I use Chrome. Last time I checked it was the fastest browser available and now, if there are improvements, we almost can't see the difference so I keep it. The security is ok. I have access to the extensions Adblock, Ghostery and Google Dictionary and it works great. The bookmark system is easily set-up (I have a lot of bookmarks) so it's a plus.
uBlock Origin is a lot lighter than AbP. My main beef with Chrome is every now and then they'll roll an update that causes their extensions to leak like balls and then when I look at activity monitor every tab is running like three processes. And then you have to kill all the extensions until Google figures out that they screwed the pooch. And then you diddle around for a while trying to find something better and you realize that, much like email clients, browsers are the shittiest thing on your computer because for some reason nobody can write a webpage that fits in under a MB and doesn't rely on eleven fucking extensions to run.
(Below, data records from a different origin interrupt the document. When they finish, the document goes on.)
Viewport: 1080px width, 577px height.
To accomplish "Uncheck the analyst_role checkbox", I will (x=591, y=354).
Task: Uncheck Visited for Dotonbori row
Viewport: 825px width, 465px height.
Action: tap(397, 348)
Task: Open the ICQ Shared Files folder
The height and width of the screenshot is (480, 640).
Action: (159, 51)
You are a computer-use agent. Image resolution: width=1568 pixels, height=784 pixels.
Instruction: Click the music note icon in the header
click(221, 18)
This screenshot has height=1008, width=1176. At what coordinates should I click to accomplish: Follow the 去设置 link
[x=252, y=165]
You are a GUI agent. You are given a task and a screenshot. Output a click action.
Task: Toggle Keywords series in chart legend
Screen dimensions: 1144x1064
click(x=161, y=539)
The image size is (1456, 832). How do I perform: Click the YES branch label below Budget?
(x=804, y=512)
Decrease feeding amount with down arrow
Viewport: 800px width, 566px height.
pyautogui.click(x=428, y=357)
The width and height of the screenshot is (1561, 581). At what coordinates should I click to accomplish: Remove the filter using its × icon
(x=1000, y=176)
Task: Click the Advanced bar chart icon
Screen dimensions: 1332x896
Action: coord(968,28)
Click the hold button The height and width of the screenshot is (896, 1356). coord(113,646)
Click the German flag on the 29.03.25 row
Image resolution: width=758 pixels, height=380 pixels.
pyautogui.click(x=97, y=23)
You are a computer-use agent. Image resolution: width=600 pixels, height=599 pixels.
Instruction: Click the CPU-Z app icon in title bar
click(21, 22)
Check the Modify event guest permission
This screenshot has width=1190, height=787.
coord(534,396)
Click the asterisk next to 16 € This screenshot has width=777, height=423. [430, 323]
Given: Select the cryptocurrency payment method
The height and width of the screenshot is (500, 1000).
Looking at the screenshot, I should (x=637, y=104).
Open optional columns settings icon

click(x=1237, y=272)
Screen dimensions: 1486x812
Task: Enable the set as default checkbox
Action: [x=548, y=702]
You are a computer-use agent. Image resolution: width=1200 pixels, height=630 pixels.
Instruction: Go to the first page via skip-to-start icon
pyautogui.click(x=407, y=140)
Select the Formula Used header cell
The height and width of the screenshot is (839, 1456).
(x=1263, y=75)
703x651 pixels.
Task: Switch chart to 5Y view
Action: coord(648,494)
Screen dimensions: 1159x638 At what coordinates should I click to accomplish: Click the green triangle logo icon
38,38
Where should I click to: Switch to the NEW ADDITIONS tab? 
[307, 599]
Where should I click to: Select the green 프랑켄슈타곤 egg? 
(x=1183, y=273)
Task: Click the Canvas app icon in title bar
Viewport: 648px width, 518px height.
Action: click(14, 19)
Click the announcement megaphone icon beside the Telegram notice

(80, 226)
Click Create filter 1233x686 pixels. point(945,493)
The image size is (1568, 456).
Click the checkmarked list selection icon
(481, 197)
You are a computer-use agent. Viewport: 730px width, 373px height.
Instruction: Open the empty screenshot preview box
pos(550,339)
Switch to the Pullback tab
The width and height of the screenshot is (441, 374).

That reminds me of a talk I listened to recently - The Website Obesity Crisisnobody can write a webpage that fits in under a MB
I will give a try to uBlock Origin soon, thanks for the tip. Do you use other extensions that you find great ?
In my opinion, the trick to Chrome is to run as few plugins as you can get away with, as every plugin and every tab is a process and the more processes, the slower things run. I run 1password, Ghostery, uBlock Origin and Google Hangouts, and I occasionally disable Google Hangouts because it seems to be a primary cause of Chrome misbehavior.